The applicant provided a request for an extension so the commission could review the new information and revisit the application at the next meeting.
Lucas Hellerich, AECOM, Rocky Hill, representing Noranda Metals Industries in its effort to remove contaminants from 11 Prospect Drive and 40/50 Mile Hill Road South, presented revised drawings to show how the applicant proposes to remove the contaminant from the area over a period of 10 years.
After the work is done, the applicant will restore the area to its original condition.
A temporary road used for moving equipment during the project will be removed and the plantings will be brought back.
There will be a five-year period where the plantings will be monitored to ensure their health.
Rob Sibley, deputy director of the Land Use Agency, said this situation was part of a bigger contamination and the commission's focus is now on the impact of the remediation work on the wetlands, specifically how to move equipment and personnel to and from the site.
He noted the presentation focused on pollution mitigation and not the impact of work on the wetlands.
Mr. Hellerich believes the application shows a temporary disturbance to the wetlands and said the contaminant is currently 50 times the allowable limit and causing risk to ecological receptors.
Commissioner Edward Bryan asked if the disruption to the wetlands is outweighed by the need for remediation and Mr. Hellerich agreed it is.
In response to a question from Dr. Kotch, Mr. Hellerich said there will be appreciable declines in the contaminant within two years. He added the applicant is committed to this project and able to conduct the soil remediation.
The commission thanked Mr. Hellerich and said the presentation was very thorough.
Mr. Sibley said he had received a letter from the Housatonic Railroad Company addressed to the Inland Wetlands Commission, stating the railroad was working diligently on its application for the next commission meeting and planned to discontinue filling.

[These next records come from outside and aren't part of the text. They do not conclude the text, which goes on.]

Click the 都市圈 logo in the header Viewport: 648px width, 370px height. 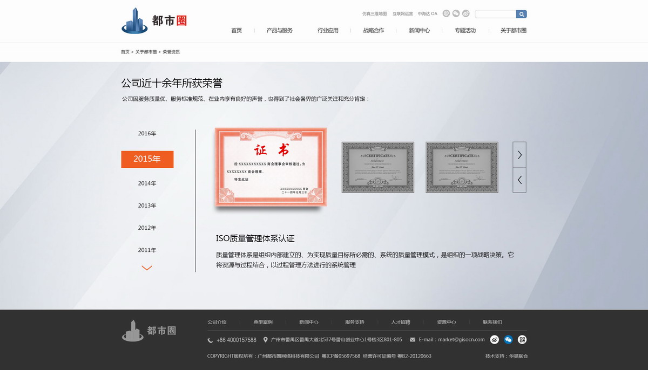tap(154, 20)
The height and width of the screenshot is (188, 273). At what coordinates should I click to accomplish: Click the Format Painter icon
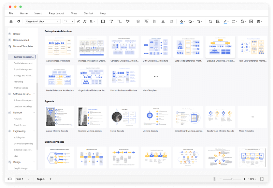(19, 21)
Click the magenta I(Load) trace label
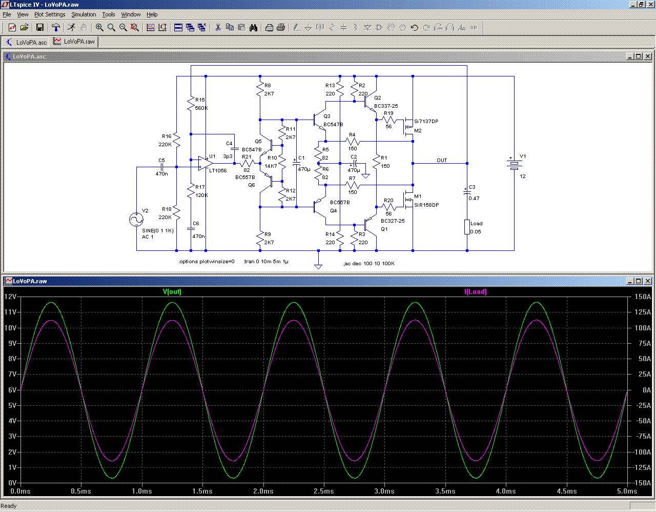This screenshot has height=512, width=656. (x=476, y=292)
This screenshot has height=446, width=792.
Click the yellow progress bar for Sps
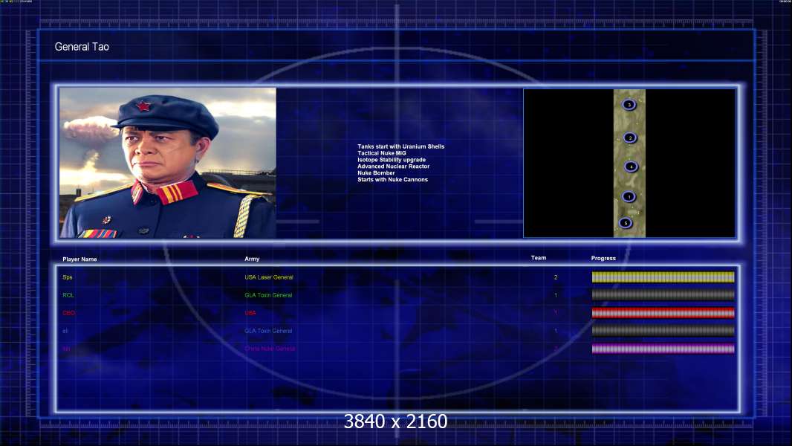pyautogui.click(x=663, y=277)
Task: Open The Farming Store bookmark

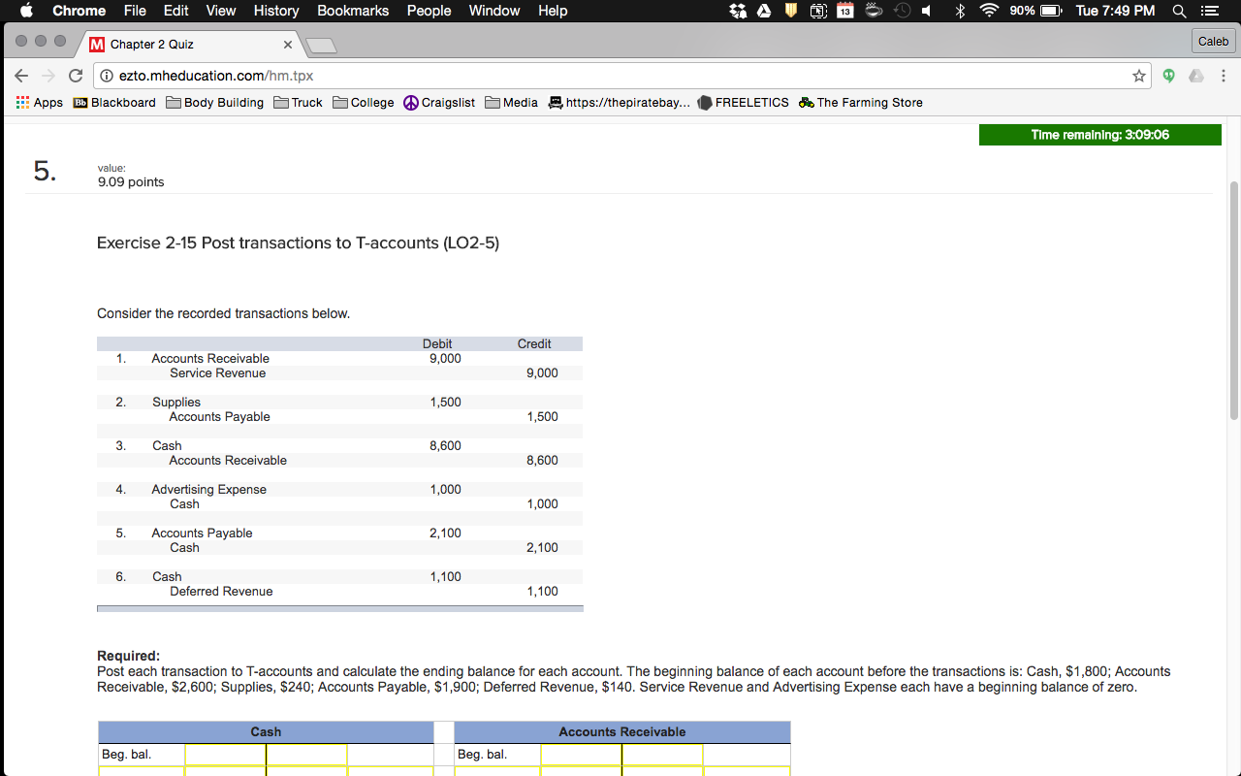Action: coord(860,103)
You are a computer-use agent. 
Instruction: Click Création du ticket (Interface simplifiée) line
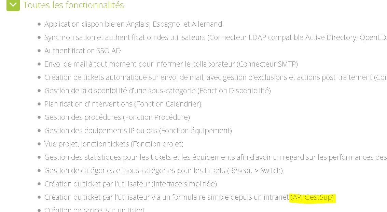click(130, 184)
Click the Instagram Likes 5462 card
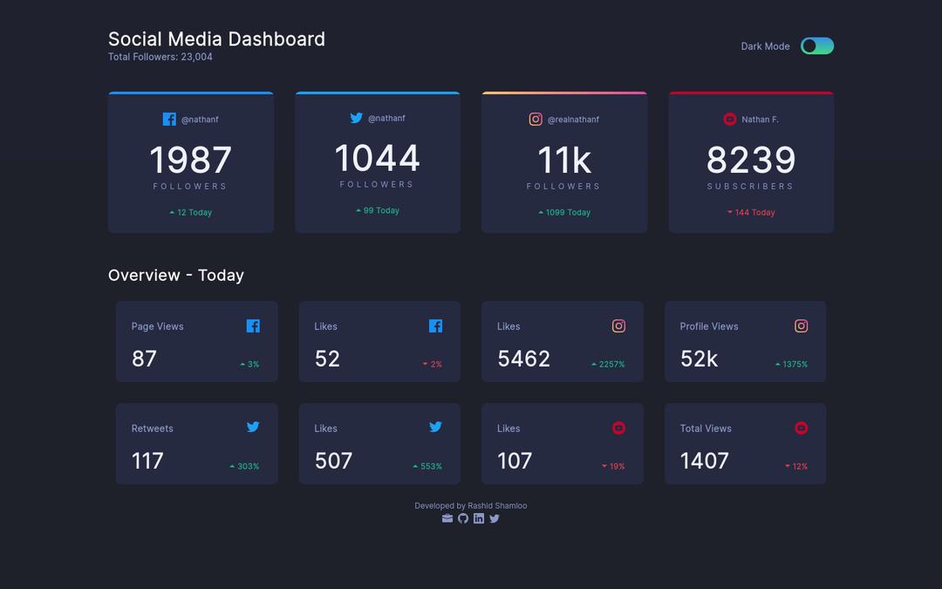This screenshot has height=589, width=942. [562, 342]
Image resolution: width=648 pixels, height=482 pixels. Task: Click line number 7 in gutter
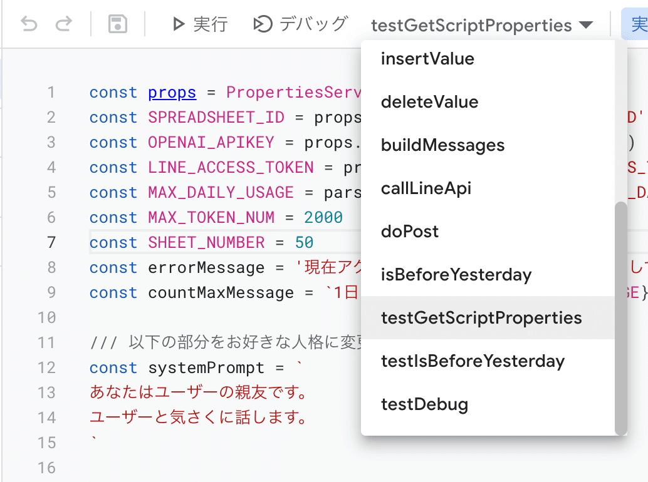click(x=50, y=243)
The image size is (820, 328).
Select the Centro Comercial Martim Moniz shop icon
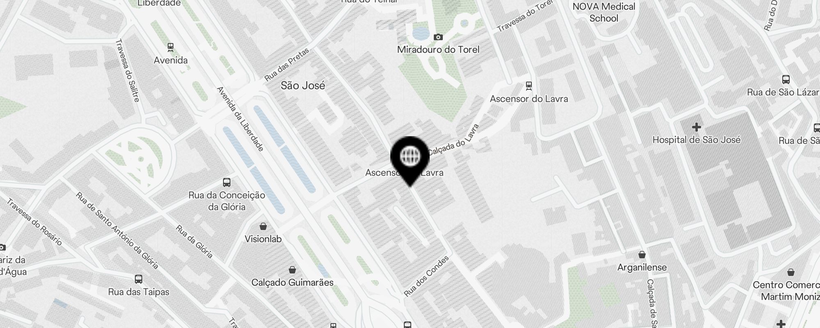click(791, 272)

Ann Astarita, Inland Wetlands enforcement official, ordered the Housatonic Railroad Company on August 13 to cease and desist all filling activities associated with extending a rail spur.

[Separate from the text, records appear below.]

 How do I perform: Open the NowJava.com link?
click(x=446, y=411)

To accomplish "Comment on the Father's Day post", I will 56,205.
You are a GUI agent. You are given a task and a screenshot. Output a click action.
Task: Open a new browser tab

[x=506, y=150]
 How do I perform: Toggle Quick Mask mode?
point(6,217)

The railroad is required to file a permit application and gain approval from the Inland Wetlands Commission prior to any filling activities.
A special meeting was held on August 19 so that the railroad could be heard by the commission.
Attorney General Richard Blumenthal sent a letter on the same day, stating the railroad was "required to comply with the State's Wetlands Act, but also abide by orders issued by a municipality pursuant to that law."
Mr. Blumenthal's letter went on to say, "[The railroad's] non-compliance is a flagrant violation of state law and properly exercised municipal authority - a violation [Mr. Blumenthal] will not tolerate."
Both Mr. Sibley and Ms. Astarita were able to confirm there was no additional activity adding material to the pile in the center of the north portion of the site.